Problem statement> Copy the whole listing verbatim.

Task inputs: Begin

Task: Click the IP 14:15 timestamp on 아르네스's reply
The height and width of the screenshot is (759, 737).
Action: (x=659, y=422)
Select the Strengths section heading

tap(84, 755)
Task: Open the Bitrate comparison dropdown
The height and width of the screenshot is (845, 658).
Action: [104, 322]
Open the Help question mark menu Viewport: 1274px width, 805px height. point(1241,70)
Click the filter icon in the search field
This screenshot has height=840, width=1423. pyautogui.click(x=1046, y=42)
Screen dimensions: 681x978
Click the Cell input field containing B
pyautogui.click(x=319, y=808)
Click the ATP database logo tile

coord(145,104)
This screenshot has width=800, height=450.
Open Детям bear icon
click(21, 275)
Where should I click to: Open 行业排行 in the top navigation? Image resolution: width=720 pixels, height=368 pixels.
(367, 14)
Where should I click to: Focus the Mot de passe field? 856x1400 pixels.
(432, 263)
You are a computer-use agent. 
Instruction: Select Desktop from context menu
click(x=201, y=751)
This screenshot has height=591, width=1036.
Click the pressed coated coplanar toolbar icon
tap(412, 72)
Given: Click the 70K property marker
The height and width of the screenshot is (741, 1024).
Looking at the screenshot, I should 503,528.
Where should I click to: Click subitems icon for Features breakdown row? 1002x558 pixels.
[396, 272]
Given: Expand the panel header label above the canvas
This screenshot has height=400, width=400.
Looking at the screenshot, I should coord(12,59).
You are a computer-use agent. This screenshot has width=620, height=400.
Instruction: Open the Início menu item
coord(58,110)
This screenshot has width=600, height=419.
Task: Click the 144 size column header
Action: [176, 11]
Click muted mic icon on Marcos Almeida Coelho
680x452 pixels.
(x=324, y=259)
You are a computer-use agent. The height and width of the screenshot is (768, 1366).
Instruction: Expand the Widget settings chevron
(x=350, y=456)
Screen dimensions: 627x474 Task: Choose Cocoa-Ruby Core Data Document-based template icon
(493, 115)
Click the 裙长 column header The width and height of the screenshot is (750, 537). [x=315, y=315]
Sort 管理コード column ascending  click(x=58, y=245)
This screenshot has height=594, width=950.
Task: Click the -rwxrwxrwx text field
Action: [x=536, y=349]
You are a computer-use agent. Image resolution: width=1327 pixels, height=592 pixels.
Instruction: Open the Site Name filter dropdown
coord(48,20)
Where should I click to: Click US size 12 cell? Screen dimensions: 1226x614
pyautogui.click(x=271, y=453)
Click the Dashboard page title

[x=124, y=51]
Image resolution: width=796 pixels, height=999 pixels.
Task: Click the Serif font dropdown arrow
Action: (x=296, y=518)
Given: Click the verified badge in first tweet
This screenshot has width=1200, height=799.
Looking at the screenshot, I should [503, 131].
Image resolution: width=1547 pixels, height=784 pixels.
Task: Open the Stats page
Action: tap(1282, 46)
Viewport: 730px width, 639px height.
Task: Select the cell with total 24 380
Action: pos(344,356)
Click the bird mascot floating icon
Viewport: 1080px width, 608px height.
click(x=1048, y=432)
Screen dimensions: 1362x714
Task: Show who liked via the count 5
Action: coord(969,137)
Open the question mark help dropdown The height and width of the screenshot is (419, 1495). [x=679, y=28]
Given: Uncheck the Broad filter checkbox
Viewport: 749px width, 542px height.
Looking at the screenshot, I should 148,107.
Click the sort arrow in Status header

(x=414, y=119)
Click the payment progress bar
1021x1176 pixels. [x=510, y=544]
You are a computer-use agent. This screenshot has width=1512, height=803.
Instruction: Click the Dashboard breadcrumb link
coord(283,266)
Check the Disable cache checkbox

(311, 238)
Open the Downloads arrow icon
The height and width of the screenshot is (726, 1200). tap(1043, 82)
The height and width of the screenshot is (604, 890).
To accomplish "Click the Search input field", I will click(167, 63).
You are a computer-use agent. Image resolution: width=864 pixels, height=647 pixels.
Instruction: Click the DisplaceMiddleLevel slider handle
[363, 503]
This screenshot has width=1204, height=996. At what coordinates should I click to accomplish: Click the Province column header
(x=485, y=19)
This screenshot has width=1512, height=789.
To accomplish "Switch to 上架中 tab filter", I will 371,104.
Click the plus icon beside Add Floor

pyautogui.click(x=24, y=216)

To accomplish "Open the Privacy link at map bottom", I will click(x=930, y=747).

Task inputs: End

Answer below>
Task: Click the IP 14:15 timestamp on 아르네스's reply
The height and width of the screenshot is (759, 737).
Action: (x=659, y=422)
Select the Strengths section heading

tap(84, 755)
Task: Open the Bitrate comparison dropdown
The height and width of the screenshot is (845, 658).
Action: [104, 322]
Open the Help question mark menu Viewport: 1274px width, 805px height. point(1241,70)
Click the filter icon in the search field
This screenshot has height=840, width=1423. pyautogui.click(x=1046, y=42)
Screen dimensions: 681x978
Click the Cell input field containing B
pyautogui.click(x=319, y=808)
Click the ATP database logo tile

coord(145,104)
This screenshot has width=800, height=450.
Open Детям bear icon
click(21, 275)
Where should I click to: Open 行业排行 in the top navigation? Image resolution: width=720 pixels, height=368 pixels.
(367, 14)
Where should I click to: Focus the Mot de passe field? 856x1400 pixels.
(432, 263)
You are a computer-use agent. 
Instruction: Select Desktop from context menu
click(x=201, y=751)
This screenshot has height=591, width=1036.
Click the pressed coated coplanar toolbar icon
tap(412, 72)
Given: Click the 70K property marker
The height and width of the screenshot is (741, 1024).
Looking at the screenshot, I should 503,528.
Where should I click to: Click subitems icon for Features breakdown row? 1002x558 pixels.
[396, 272]
Given: Expand the panel header label above the canvas
This screenshot has height=400, width=400.
Looking at the screenshot, I should coord(12,59).
You are a computer-use agent. This screenshot has width=620, height=400.
Instruction: Open the Início menu item
coord(58,110)
This screenshot has width=600, height=419.
Task: Click the 144 size column header
Action: [176, 11]
Click muted mic icon on Marcos Almeida Coelho
680x452 pixels.
(x=324, y=259)
You are a computer-use agent. The height and width of the screenshot is (768, 1366).
Instruction: Expand the Widget settings chevron
(x=350, y=456)
Screen dimensions: 627x474 Task: Choose Cocoa-Ruby Core Data Document-based template icon
(493, 115)
Click the 裙长 column header The width and height of the screenshot is (750, 537). [x=315, y=315]
Sort 管理コード column ascending  click(x=58, y=245)
This screenshot has height=594, width=950.
Task: Click the -rwxrwxrwx text field
Action: [x=536, y=349]
You are a computer-use agent. Image resolution: width=1327 pixels, height=592 pixels.
Instruction: Open the Site Name filter dropdown
coord(48,20)
Where should I click to: Click US size 12 cell? Screen dimensions: 1226x614
pyautogui.click(x=271, y=453)
Click the Dashboard page title

[x=124, y=51]
Image resolution: width=796 pixels, height=999 pixels.
Task: Click the Serif font dropdown arrow
Action: (x=296, y=518)
Given: Click the verified badge in first tweet
This screenshot has width=1200, height=799.
Looking at the screenshot, I should [503, 131].
Image resolution: width=1547 pixels, height=784 pixels.
Task: Open the Stats page
Action: tap(1282, 46)
Viewport: 730px width, 639px height.
Task: Select the cell with total 24 380
Action: pos(344,356)
Click the bird mascot floating icon
Viewport: 1080px width, 608px height.
click(x=1048, y=432)
Screen dimensions: 1362x714
Task: Show who liked via the count 5
Action: coord(969,137)
Open the question mark help dropdown The height and width of the screenshot is (419, 1495). [x=679, y=28]
Given: Uncheck the Broad filter checkbox
Viewport: 749px width, 542px height.
Looking at the screenshot, I should 148,107.
Click the sort arrow in Status header

(x=414, y=119)
Click the payment progress bar
1021x1176 pixels. [x=510, y=544]
You are a computer-use agent. This screenshot has width=1512, height=803.
Instruction: Click the Dashboard breadcrumb link
coord(283,266)
Check the Disable cache checkbox

(311, 238)
Open the Downloads arrow icon
The height and width of the screenshot is (726, 1200). tap(1043, 82)
The height and width of the screenshot is (604, 890).
To accomplish "Click the Search input field", I will click(167, 63).
You are a computer-use agent. Image resolution: width=864 pixels, height=647 pixels.
Instruction: Click the DisplaceMiddleLevel slider handle
[363, 503]
This screenshot has width=1204, height=996. At what coordinates should I click to accomplish: Click the Province column header
(x=485, y=19)
This screenshot has width=1512, height=789.
To accomplish "Switch to 上架中 tab filter", I will 371,104.
Click the plus icon beside Add Floor

pyautogui.click(x=24, y=216)

To accomplish "Open the Privacy link at map bottom", I will click(x=930, y=747).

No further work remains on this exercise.